== What you are asked to do ==
Continue the passage about public health officials and gun control research, picking up after its last sentence.

== Study text ==
☆ ☆ ☆

Which side is really misusing science?  As early as 1989, CDC official Dr. Patrick O’Carroll was quoted in the Journal of the American Medical Association:

‘Bringing about gun control, which itself covers a variety of activities from registration to confiscation was not the specific reason for the section’s creation,’ O’Carroll says. ‘However, the facts themselves tend to make some form of regulation seem desirable,’ he says. ‘The way we’re going to do this is to systematically build a case that owning firearms causes death.’

Although, in a letter to the editor, O’Carroll later claimed he was misquoted, Dr. William C. Waters, a public health critic, pointed out that Dr. O’Carroll did not claim to be misquoted when in the same article, he blurted, “We are doing the most we can do, given the political realities.”

Prejudice against gun ownership by ordinary citizens is pervasive in the public health community, even when they profess objectivity and integrity in their scientific research. Deborah Prothrow-Stith, Dean of the Harvard School of Public Health at the time, encapsulated this uniformity of thought and the typical attitude of her colleagues: “My own view on gun control is simple. I hate guns — and cannot imagine why anybody would want to own one. If I had my way, guns for sport would be registered, and all other guns would be banned.”

And Dr. Mark Rosenberg, Director of the CDC’s National Center for Injury Control and Prevention (NCIPC) in 1994 told The Washington Post: “We need to revolutionize the way we look at guns, like what we did with cigarettes. Now it [sic] is dirty, deadly, and banned.”

Another public health official, Dr. Katherine Christoffel, one of the founders of the “National Violence Prevention Conference,” reached prominence in public health circles when she asserted, “… guns are a virus that must be eradicated. We need to immunize ourselves against them.” [And] “…Get rid of the cigarettes, get rid of the secondhand smoke, and you get rid of lung disease. It’s the same with guns. Get rid of the guns, get rid of the bullets, and you get rid of deaths.”

A few public health officials like Dr. C. J. Peters, head of the CDC’s Special Pathogens Branch in the 1990s, expressed concerns about the direction public health had taken and reported to the Pittsburgh Post-Gazette, in the midst of the controversy over taxpayer-funded gun (control) research, “The CDC has got to be careful that we don’t get into social issues.” And he added, “if we’re going to do that, we ought to start a center for social change. We should stay with medical issues.”

☆ ☆ ☆

[Data taken from a collection]
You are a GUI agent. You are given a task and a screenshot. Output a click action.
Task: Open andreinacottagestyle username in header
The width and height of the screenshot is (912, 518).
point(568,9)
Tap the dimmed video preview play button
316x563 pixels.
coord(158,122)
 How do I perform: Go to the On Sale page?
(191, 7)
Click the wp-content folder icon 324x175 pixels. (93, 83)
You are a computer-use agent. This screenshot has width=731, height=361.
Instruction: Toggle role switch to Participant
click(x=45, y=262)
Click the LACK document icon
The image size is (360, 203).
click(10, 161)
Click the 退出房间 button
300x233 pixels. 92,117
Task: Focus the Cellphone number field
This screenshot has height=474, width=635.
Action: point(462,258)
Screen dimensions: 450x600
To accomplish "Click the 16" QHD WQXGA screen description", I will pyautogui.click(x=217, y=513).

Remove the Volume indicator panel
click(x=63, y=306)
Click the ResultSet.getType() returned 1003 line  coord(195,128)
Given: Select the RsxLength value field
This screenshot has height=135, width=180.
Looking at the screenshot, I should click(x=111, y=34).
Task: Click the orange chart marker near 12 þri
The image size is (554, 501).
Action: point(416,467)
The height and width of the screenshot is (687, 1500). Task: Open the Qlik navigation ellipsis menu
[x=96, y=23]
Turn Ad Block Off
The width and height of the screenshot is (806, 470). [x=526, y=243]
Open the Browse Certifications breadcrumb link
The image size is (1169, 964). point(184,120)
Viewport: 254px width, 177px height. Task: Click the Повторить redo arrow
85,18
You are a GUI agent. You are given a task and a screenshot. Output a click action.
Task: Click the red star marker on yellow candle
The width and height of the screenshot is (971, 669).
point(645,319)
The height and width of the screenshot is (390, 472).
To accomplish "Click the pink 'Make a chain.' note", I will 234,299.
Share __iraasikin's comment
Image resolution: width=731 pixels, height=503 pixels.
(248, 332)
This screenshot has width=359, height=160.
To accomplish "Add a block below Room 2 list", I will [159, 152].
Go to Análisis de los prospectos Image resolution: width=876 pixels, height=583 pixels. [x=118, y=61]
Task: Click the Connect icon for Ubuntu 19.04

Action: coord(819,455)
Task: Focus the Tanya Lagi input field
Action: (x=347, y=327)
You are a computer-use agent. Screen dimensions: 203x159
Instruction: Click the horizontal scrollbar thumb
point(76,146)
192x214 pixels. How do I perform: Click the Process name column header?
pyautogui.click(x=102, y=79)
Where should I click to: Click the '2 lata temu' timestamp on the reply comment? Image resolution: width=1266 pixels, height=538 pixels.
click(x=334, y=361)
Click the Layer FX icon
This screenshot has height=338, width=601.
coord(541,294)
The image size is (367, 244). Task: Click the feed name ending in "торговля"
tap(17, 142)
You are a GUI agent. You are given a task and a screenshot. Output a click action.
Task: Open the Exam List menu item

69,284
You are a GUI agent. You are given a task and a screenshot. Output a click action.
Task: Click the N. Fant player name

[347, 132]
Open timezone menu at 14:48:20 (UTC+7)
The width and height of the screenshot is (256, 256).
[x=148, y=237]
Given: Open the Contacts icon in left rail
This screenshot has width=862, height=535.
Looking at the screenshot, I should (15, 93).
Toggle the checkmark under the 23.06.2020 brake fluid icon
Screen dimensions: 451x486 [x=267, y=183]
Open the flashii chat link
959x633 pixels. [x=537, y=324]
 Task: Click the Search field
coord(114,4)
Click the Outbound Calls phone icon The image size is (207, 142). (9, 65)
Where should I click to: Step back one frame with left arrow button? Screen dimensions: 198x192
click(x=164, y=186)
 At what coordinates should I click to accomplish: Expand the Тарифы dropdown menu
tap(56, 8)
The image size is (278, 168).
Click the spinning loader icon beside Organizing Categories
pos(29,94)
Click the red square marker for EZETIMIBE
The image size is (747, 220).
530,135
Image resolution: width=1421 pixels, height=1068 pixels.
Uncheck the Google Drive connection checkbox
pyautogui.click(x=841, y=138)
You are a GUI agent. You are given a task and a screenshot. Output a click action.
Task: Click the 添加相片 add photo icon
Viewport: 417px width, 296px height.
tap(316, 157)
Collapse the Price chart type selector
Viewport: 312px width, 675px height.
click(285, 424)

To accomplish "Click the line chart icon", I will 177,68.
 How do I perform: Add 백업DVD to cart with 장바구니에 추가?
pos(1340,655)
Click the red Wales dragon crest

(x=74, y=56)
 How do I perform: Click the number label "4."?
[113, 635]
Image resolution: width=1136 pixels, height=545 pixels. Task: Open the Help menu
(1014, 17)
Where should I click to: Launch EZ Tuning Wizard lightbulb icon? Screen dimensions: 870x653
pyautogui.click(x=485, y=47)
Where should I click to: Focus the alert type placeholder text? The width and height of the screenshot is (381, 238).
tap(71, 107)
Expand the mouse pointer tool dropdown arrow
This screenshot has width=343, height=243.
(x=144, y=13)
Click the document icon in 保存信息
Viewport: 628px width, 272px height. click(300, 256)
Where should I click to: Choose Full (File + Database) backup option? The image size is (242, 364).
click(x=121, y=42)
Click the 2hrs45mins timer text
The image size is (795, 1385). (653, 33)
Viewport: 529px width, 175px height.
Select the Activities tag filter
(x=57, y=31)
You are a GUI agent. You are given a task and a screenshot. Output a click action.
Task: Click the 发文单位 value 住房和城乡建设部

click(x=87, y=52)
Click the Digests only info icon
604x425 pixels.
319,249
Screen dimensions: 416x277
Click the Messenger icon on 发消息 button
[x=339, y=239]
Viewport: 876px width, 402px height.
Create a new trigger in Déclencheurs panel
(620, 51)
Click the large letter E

☆ ☆ ☆

== Result of this exercise ==
Unfortunately those wise words were not heeded; instead gun research became increasingly politicized and biased reflecting the words of the public health leadership. On March 6, 1996, I was one of four experts — Dr. William Waters, Dr. Timothy Wheeler, and noted civil rights attorney and criminologist Don B. Kates — that testified before a Congressional Subcommittee on the faulty gun research that had been conducted under the auspices of the CDC.  That summer Congress redirected $2.6 million away from the CDC and earmarked the funds for other health research projects. The redirected funding was the amount formerly allocated by CDC to its discredited “gun (control) research.” The rest is history. Congress with good cause also restricted the CDC from lobbying and conducting such biased, politicized and result-oriented gun studies because they were based on political propaganda rather than science.

Presently the public health establishment, supported by the major medical journals, has launched a campaign to force Congress to rescind the restrictions placed on the CDC and force the taxpayers to fork out more money for their propaganda. We can only hope that Congress holds fast to its wise decision of 1996 and keeps the taxpayers’ purse closed!

In the meantime, we also hope Senator Mitch McConnell and the Senate moves forward with the much awaited National Concealed Carry Reciprocity bill.

Miguel A. Faria, M.D., Associate Editor in Chief in socioeconomics, politics, medicine, and world affairs of Surgical Neurology International (SNI). He was appointed and served at the behest of President George W. Bush as member of the Injury Research Grant Review Committee of the Centers for Disease Control and Prevention (CDC), 2002-2005. His website is www.haciendapub.com.